Croissance, monnaie et écologie

Si nous voulons atteindre l’objectif de l’accord de Paris, il faut changer de modèle de croissance ou décroître.

Jérôme Gleizes  • 27 mars 2019 abonné·es
Croissance, monnaie et écologie
© photo : PHILIPPE HUGUEN / AFP

Dans toutes les économies monétaires, il existe une relation entre croissance et monnaie, souvent appelée « théorie quantitative de la monnaie ». Cette relation a été présentée dès le XVIe siècle par Martín d’Azpilcueta, mais aussi par Nicolas Copernic, Jean Bodin et d’autres auteurs. Elle lie la consommation et la production. Toute production (Q) est vendue à un prix (P), donc échangée contre de la monnaie (M). Une même monnaie peut servir à plusieurs échanges (v), d’où la relation Mv = PQ. D’un point de vue macroéconomique, PQ, c’est le PIB, donc la richesse produite en une année. Toute croissance nécessite alors un accroissement de la monnaie à court terme si on considère que v, fonction des habitudes de paiement, est stable. Les libéraux ont transformé cette relation tautologique en équation pour critiquer les interventions publiques en prétextant que toute politique monétaire entraîne in fine de l’inflation et non de la croissance.

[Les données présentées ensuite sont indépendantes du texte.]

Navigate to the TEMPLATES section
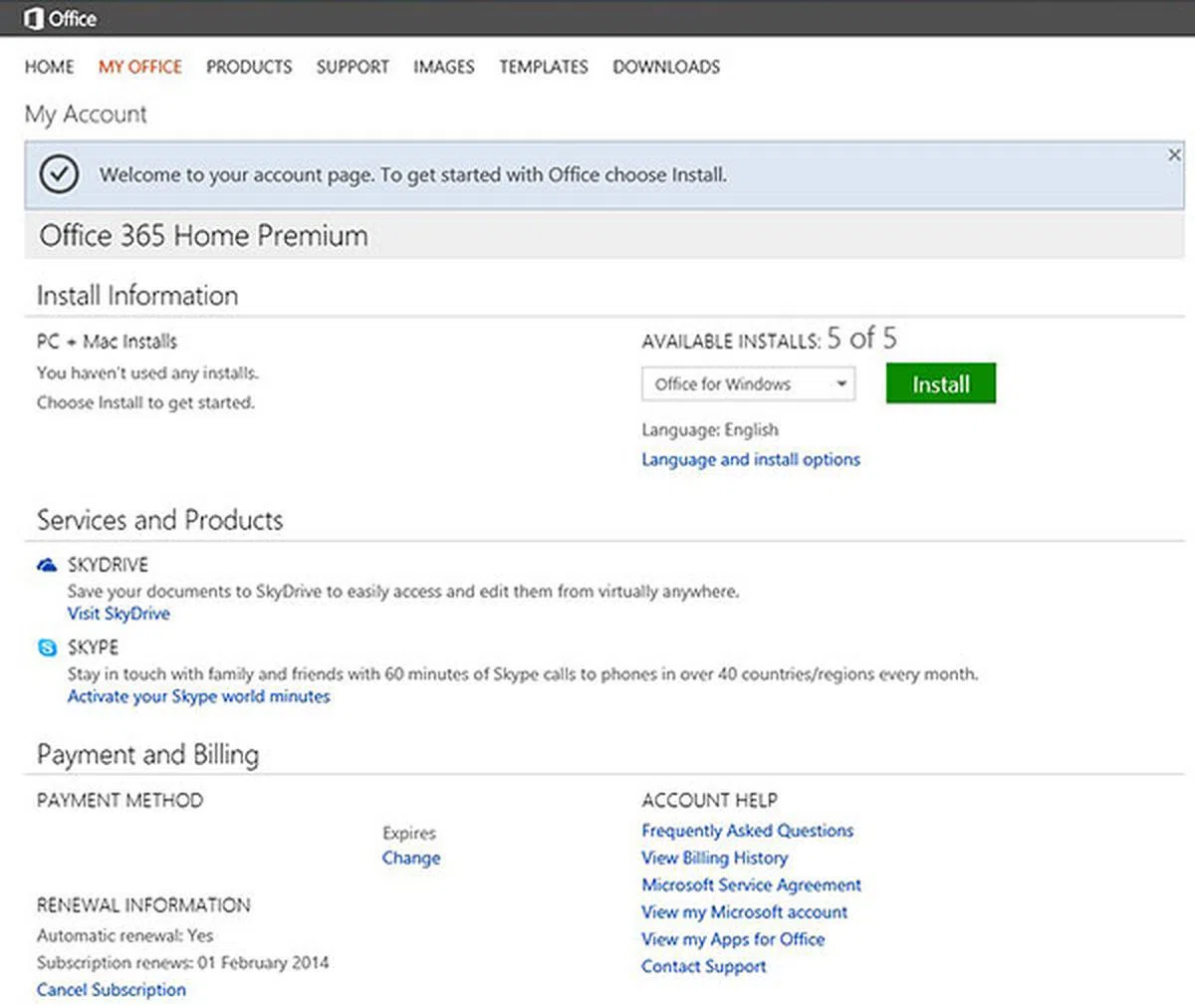1195x1008 pixels. [544, 67]
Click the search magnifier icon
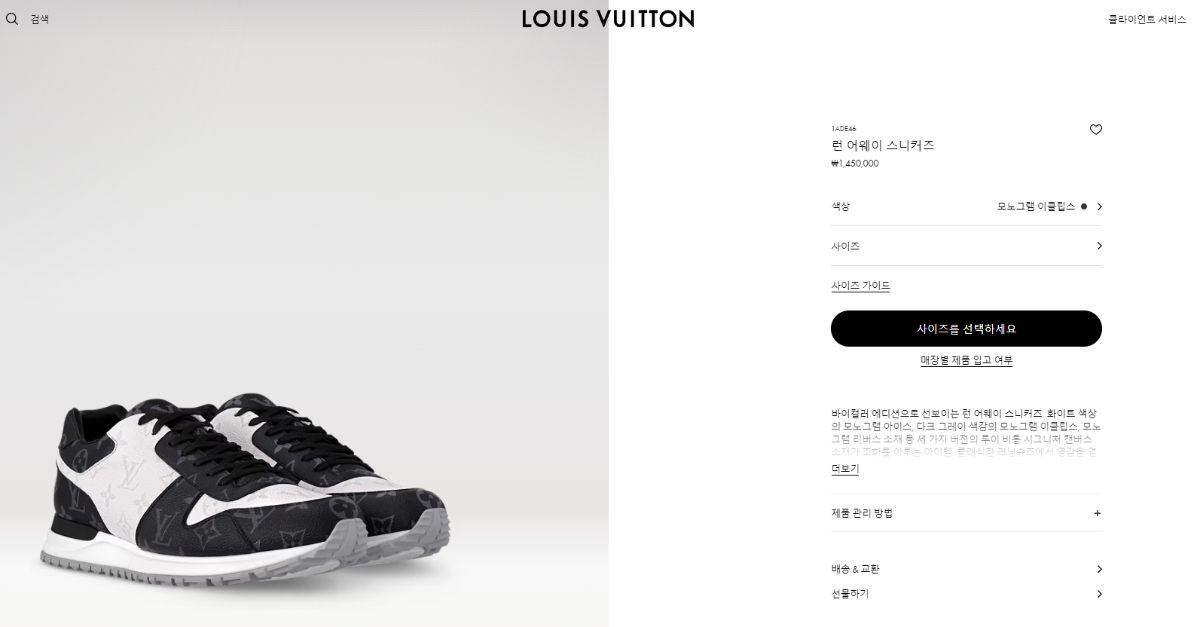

Pour aller plus loin, sachant qu’il y a création monétaire chaque fois qu’un acteur économique demande un crédit, pour qu’il y ait de la croissance, il faut mécaniquement une hausse de la dette privée ou publique. Avec un petit bémol : il ne faut pas confondre la monnaie qui circule entre les agents économiques, la « masse monétaire », et celle qui circule entre les banques, la monnaie centrale ou base monétaire. Cette dernière a tendance à être inflationniste, surtout depuis la crise de 2008, avec une hausse des actifs financiers indépendamment de toute réalité économique. Les banques privées ont été sauvées de la faillite des investissements productifs.

Il existe également une relation tautologique entre croissance et écologie avec les équations de Kaya et d’Ehrlich (1), qui décomposent l’émission des gaz à effet de serre (GES) selon le contenu carbone du modèle énergétique, l’intensité énergétique du modèle de croissance, le niveau de vie moyen de la population et le nombre d’habitants sur la planète. Si nous voulons atteindre l’objectif de l’accord de Paris (1,5 °C de réchauffement), il faut changer radicalement de modèle de croissance ou décroître, sinon la décroissance sera imposée par l’amplification des crises écologiques.

Il n’existe pas de solution capitaliste à la crise, car le capitalisme, qui repose sur une accumulation infinie du capital, bute sur l’épuisement des ressources et sur les conséquences de l’émission excessive de GES. Il interdit le nécessaire découplage entre la production de richesse et l’émission de gaz à effet de serre. À cela s’ajoute le problème de l’effet rebond, qu’oublient les tenants de la croissance verte. Améliorer l’efficience d’une technologie ne suffit pas. Il faut réduire le volume global de consommation des ressources non renouvelables, or c’est souvent le contraire qui se produit. Stanley Jevons a montré par exemple que la consommation anglaise de charbon a fortement augmenté après que James Watt a inventé la machine à vapeur (2).

(1) « La difficile équation énergétique », Jérôme Gleizes, VRS n° 391, 2012.

(2) « La croissance verte est-elle possible ? », Jérôme Gleizes, in Pour en finir avec ce vieux monde. Les chemins de la transition, Utopia, 2011.

Chaque semaine, nous donnons la parole à des économistes hétérodoxes dont nous partageons les constats… et les combats. Parce que, croyez-le ou non, d’autres politiques économiques sont possibles.